小バエの多い厳しい尾根を終えたピークでは、今旅立つばかりの単独男性、着いたばかりか、蚊取り線香を炊きだす男性のお二人だけ。日差しの戻り始めたピークは暑い、京都市街を見下ろす石の椅子は耐え難い。
ピークを下った林の中で、休息を兼ねたおやつ時間。冷たいお菓子はうまかった。沢山の青虫の棲むイワヒメワラビの生息地を後に、幾つか越えた小さな尾根、結構長いのでなかなかに応える。
愛宕林道からは、食べ物とビールを目当てに愛宕神社。愛宕山ピークから下りて来る、さざめくような女性の声。人の多さでは群を抜く愛宕神社界隈、どうも今日は様子が違う。
ひっきりなしに往来のある林道で、かけられた言葉が「よう〜おまいり」。境内に近くなり溢れた参拝者、参拝か登山か区別がつかん。電力のない街からの避暑にしても多すぎる。
神社に続く階段したから、およそ空き地と呼べるところに溢れる人の波。冷えた飲み物を売るおばさん二人、水の中にはビールはなし。あたりをウロウロ物色してまわり、自販機にもどこにもビールはなく、加えて如何なる食物も入手不能。
皆さんの手元には、おいしそうなおにぎりやお弁当。一体日本はどうしたことだろう。こんな山の中の神社での、昼下がりのビール位は許される程度のことではないか。ビールが許されるのならあてもまた許される道理。

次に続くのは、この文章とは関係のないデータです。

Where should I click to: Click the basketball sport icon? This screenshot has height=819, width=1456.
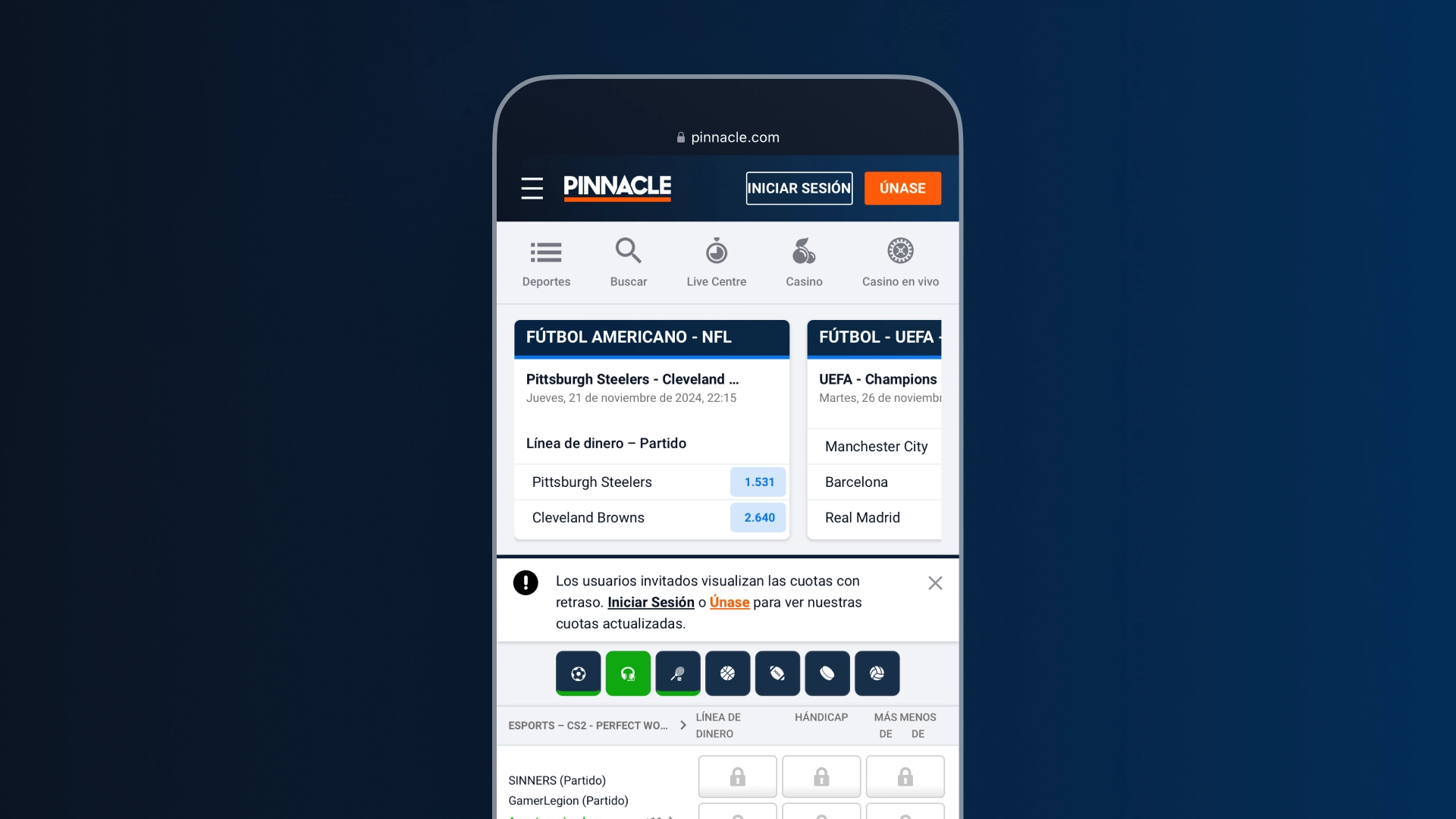(727, 673)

日本は、このくらいの事を許す寛大さも失ったのであろうか。ハイカーは、声を大にして訴えねばならない。たかだか昼寝に等しい楽しみであり、大汗をかいたご褒美なのである。
などと寂しく境内を後にするなか、続々と詰掛ける人々。何で?、と聞けば、7月31日は千日詣と称し、今日お参りすると千日ご利益が得られるという、嘘か真か有難いお話、また東南アジアの方々にお叱りを受けそうなお日柄であったそうな。